Page |
::::

Au cœur même du secteur pêche, le métier de crieur reste un des rares métiers qui s’apprend à l’expérience et au contact.
Ici, pas d’école, pas de formation spécifique, ni diplôme pour ouvrir la voie vers ce monde étonnant et parfois rugueux où mareyeurs et marins pêcheurs s’affrontent quotidiennement dans un ballet parfaitement réglé par le maître des lieux, le crieur des marées.
Mais aujourd’hui, le crieur ne crie plus, l’euro et l’informatisation à marche forcée du secteur lui ont coupé la parole et son chant, compréhensible uniquement des initiés, ne résonnera plus dans la halle.
Finis, ces clins d’œil discrets, cette singulière langue des signes, les coups de gueule qui résonnent, fini ce sabir si particulier qui faisait la fleur de sel du métier. La grande halle est devenue silencieuse.
Il est bientôt 15h00, la criée de Granville sonne bien vide. Seuls quelques bacs chargés de fringants bulots se dévoilent. Ceux-là trouveront très certainement acquéreur.
Michel, le crieur, sort brusquement de son bureau situé au cœur de la criée. »C’est l’heure..! ».
Lancé dans les coursives, il jette en passant un coup d’œil rapide sur la cargaison du jour, soupèse et retourne quelques bulots, replaçant ci et là une étiquette et regagne d’un pas pressé la salle des enchères. En le suivant, vous passez en un rien de temps par toutes les températures du globe. »Il faut avoir la santé pour travailler ici » lâche Michel laconiquement.
Issu d’une famille de marins-pêcheurs, il débute sa carrière comme mécanicien chaudronnier en construction navale. En 1972, il achète même un chalutier « Je voulais alors monter un armement… »confie-t-il.
Un jour de 1975, une étrange annonce retient son attention. Un emploi de crieur était offert à la Halle à Marée de Granville, une création de poste.
Son expérience du milieu va lui ouvrir les portes d’un rude mais passionnant métier, celui de chef d’orchestre des enchères de la 5ème criée de France.

::::

Données affichées |
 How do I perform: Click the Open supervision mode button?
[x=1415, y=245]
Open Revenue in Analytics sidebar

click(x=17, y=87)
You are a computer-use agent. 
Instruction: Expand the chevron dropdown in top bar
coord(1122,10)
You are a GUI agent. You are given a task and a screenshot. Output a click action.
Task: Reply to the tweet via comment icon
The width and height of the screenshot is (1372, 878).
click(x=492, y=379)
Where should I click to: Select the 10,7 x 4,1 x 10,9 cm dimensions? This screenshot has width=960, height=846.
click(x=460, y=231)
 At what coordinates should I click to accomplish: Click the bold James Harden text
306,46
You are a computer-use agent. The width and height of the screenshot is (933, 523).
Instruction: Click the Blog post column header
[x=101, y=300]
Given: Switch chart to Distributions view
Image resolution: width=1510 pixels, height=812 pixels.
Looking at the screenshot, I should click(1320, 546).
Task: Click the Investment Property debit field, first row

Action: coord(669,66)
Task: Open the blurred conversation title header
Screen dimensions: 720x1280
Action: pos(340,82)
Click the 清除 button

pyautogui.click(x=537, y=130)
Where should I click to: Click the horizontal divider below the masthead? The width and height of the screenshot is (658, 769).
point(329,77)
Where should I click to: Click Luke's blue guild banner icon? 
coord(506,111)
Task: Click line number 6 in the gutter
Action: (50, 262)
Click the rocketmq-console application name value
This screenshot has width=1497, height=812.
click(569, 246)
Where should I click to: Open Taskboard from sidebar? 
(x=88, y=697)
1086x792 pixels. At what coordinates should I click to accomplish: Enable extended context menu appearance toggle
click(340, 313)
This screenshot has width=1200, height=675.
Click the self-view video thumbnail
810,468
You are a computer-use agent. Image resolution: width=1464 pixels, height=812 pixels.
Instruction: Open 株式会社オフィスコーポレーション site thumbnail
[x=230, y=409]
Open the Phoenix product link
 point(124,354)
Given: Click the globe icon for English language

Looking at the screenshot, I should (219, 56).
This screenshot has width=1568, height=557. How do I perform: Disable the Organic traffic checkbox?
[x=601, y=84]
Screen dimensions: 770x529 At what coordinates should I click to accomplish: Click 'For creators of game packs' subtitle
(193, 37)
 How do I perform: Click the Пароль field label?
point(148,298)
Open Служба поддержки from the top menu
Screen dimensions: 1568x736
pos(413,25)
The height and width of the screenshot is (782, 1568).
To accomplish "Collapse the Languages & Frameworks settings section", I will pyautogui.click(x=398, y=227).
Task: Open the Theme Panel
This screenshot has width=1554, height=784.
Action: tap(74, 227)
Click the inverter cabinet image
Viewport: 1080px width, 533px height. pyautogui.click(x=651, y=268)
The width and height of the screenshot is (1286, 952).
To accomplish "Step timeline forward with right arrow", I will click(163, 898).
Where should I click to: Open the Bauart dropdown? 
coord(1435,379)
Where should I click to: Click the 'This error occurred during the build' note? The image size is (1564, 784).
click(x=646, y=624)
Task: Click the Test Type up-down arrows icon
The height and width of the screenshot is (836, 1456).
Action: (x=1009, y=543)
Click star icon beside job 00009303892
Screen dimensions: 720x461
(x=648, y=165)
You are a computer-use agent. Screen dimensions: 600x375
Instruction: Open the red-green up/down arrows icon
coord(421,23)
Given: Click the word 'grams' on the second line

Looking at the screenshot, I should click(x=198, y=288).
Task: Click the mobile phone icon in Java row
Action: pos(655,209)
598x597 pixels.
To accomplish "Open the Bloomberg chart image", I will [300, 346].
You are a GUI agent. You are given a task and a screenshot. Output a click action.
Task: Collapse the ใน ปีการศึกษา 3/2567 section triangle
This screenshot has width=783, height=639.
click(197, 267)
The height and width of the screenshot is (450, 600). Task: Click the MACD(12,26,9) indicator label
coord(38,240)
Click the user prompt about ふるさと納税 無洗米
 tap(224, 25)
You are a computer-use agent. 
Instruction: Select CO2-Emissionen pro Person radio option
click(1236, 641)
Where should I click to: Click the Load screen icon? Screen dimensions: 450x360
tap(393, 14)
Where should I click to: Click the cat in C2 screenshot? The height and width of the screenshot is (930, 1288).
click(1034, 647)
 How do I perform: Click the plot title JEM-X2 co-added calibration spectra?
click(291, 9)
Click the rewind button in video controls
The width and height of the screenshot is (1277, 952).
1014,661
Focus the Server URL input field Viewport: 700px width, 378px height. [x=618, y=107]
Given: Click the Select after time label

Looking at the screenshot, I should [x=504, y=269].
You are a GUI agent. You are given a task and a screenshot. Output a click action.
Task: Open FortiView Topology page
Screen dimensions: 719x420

::::

Consignes |
- 1) Répondez à ces questions sur le portrait du crieur de Granville :
(a) Quel métier Michel exerçait-il au début de sa carrière ?
(b) En quelle année achète-t-il un chalutier ?
(c) Quel rang la criée de Granville occupe-t-elle en France ?
- 2) Poursuivez le portrait du crieur de Granville après sa dernière phrase.

Réponses |
- 1)
(a) Mécanicien chaudronnier en construction navale.
(b) En 1972.
(c) C'est la 5ème criée de France.

- 2)
Quelques bonnes années pour maîtriser le sujet lui seront nécessaires, un apprentissage difficile où il lui faudra d’abord apprendre à se faire respecter.
« C’est un métier stressant. On fait fonction d’arbitre entre mareyeurs et pêcheurs » poursuit Michel.
« Personnellement, j’ai à cœur de ne pas léser le pêcheur. J’ai en réalité un fort pouvoir de décision. Et si l’ingratitude est parfois notre lot, j’aime ce métier où l’on s’expose ».
Ici, foin d’apéro avec le pêcheur. A la criée, garder ses distances est un gage de professionnalisme.
15h00, Michel pénètre dans une salle moderne d’où parviennent quelques bavardages feutrés en écho. Il s’installe derrière son pupitre informatique, l’enchère au cadran peut commencer.
Dans le petit amphithéâtre, les mareyeurs se tiennent prêts, le doigt sur la souris, l’œil rivé sur l’écran de l’ordinateur.
Un premier lot de bulots s’affiche aux enchères avec son prix d’achat, le nom du bateau, la taille et la qualité de l’espèce proposée à la vente (E=extra/ A=1erchoix, B=moyenne qualité).
Sur l’écran, l’aiguille défile graduellement à rebours. Au premier click, le curseur s’arrête et affiche le prix. Le mareyeur le plus rapide vient d’emporter le premier lot. En 20 minutes, tout est parti. C’est l’œil du mareyeur qui joue car toutes les prises ne sont pas d’égale qualité. Pas facile de satisfaire tout le monde, mais telle est la nouvelle règle du jeu.
Salarié de la Chambre de Commerce et d’Industrie locale, notre crieur connaît tous les rouages de la profession et occupe toujours le haut du pavé, malgré pourtant quelques aléas de santé.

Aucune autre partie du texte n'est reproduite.